CHOOSING TO FORGIVE
- The Rainbow Team
- May 1, 2014
- 2 min read
And forgive us our debts, as we also have forgiven our debtors.
Matthew 6:12
At a women’s conference recently I had an opportunity to pray with a woman I’ll call Marcia. She was beautiful, well dressed, and confident-looking. Only the pinched expression around her mouth betrayed any hint of her real outlook on life—Marcia was choked with resentment.
Angrily she spewed out the story. After twenty-seven years of marriage, her husband, Lee, had fallen in love with a woman half his age. With hardly a second thought or a backward glance, Lee had left not only Marcia and their three children but their hometown, his insurance business, and a pile of unpaid bills
“At first I was consumed with grief,” she said. “I cried nonstop. Now I’m so angry I feel that if only I knew where he was, I would do something very violent.”
I couldn’t lecture this hurting lady. I didn’t have her problems. But I did tell her a powerful story I once heard at a conference led by Christian speaker and conference leader Clay McLean, a story that helped me understand one reason the Lord so strongly urges us to forgive.
Once after Clay spoke on forgiveness, a very angry woman approached and told him at length why she had no desire to forgive the people who had made her life a living hell. It seemed her two older stepbrothers had sexually abused her every night from the time she was eight until she was sixteen and she finally left home.
Clay stood there horrified by the wrong done to this sad woman. “Lord, what can I say to her?” he silently prayed.
And then it came to him.“And they will continue to abuse you every night until you choose to forgive them,” he said firmly.
“Forgiving them is not to imply that what they did was okay. It means only that you’re releasing them and their sin to God’s judgment so you can get your life back.”
As I told this story, the light dawned on Marcia’s face. She could see that she had imprisoned herself by her unwillingness to forgive Lee. She was ready to forgive.We knelt together and thanked the Lord for the gift of forgiveness.
Then I prayed for Marcia to have the strength to forgive her ex-husband.

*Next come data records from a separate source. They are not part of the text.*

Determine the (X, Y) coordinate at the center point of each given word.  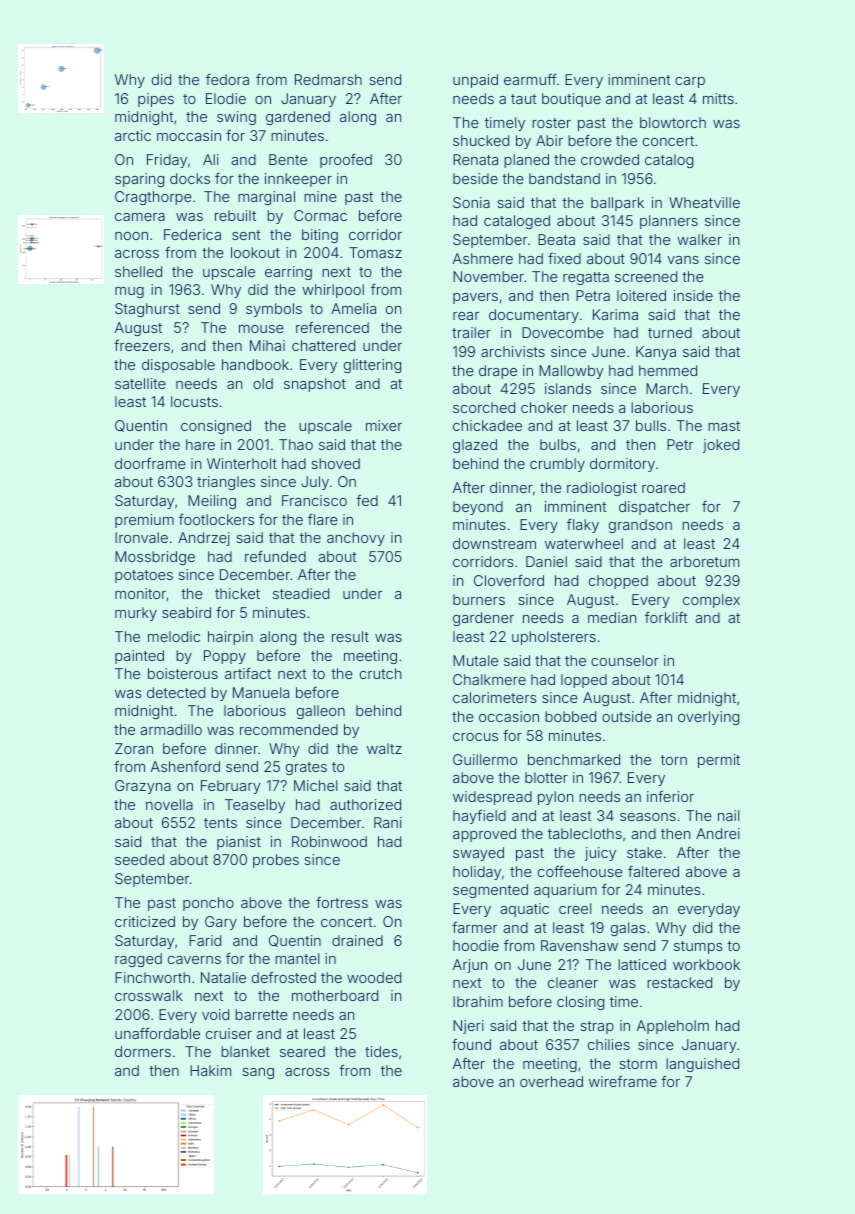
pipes (156, 100)
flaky (583, 525)
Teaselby (255, 806)
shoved (335, 463)
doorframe (150, 463)
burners (479, 599)
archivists (513, 351)
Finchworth (152, 977)
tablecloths (585, 833)
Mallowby (571, 372)
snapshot (315, 385)
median (612, 617)
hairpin (230, 638)
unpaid (475, 81)
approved (484, 835)
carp (690, 82)
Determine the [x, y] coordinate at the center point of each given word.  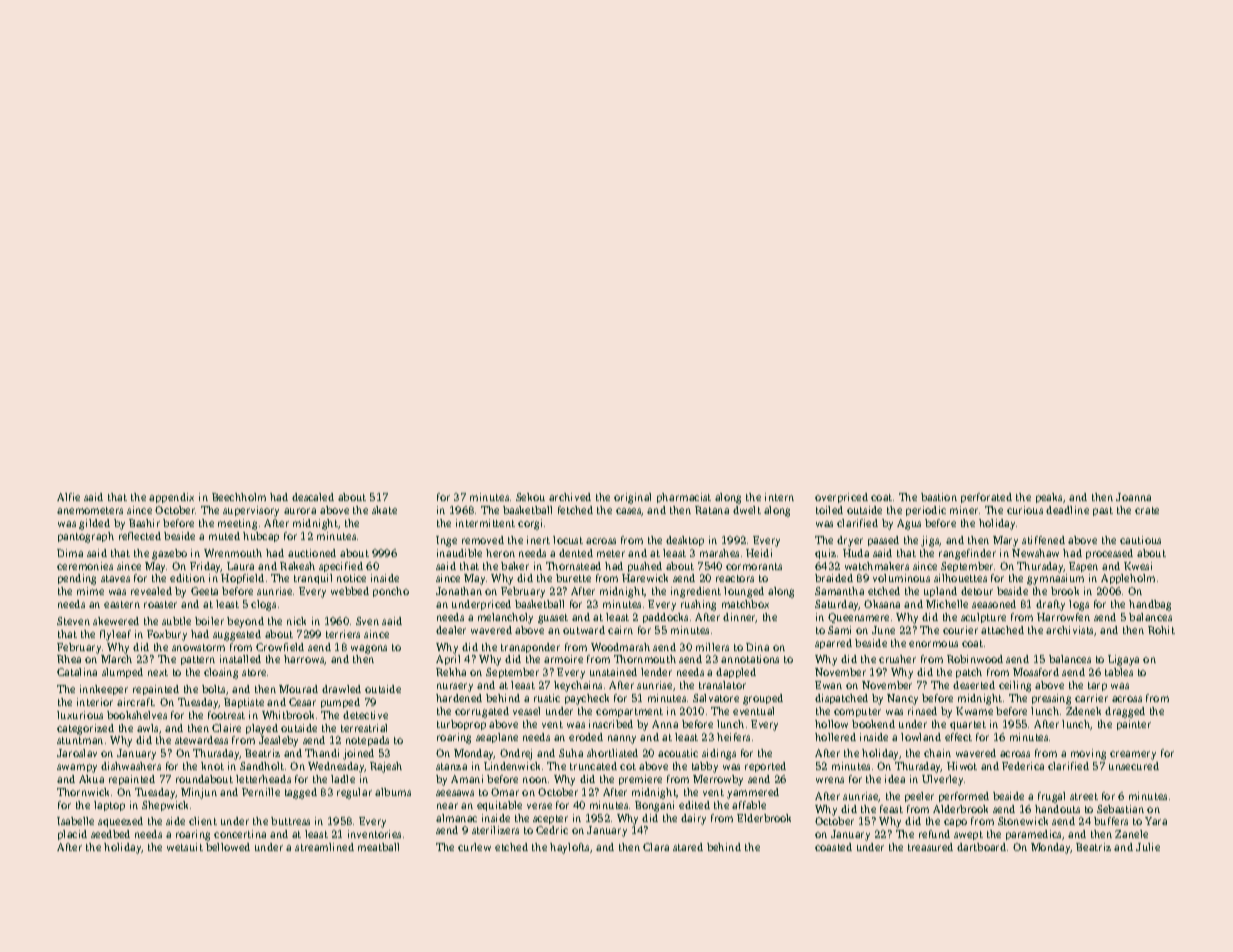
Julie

“Lord,” she prayed with tears in her eyes, “I choose to do it your way today. I choose to forgive Lee. And if my anger returns tomorrow, help me do it all over again. But for today, I choose to forgive.”
Lord Jesus, thank you for your sacrifice on Calvary, making a way for us to be forgiven and teaching us how to forgive.
We choose forgiveness because it is what you have prescribed for us.
Work through us, empowering us to be instruments of your forgiveness.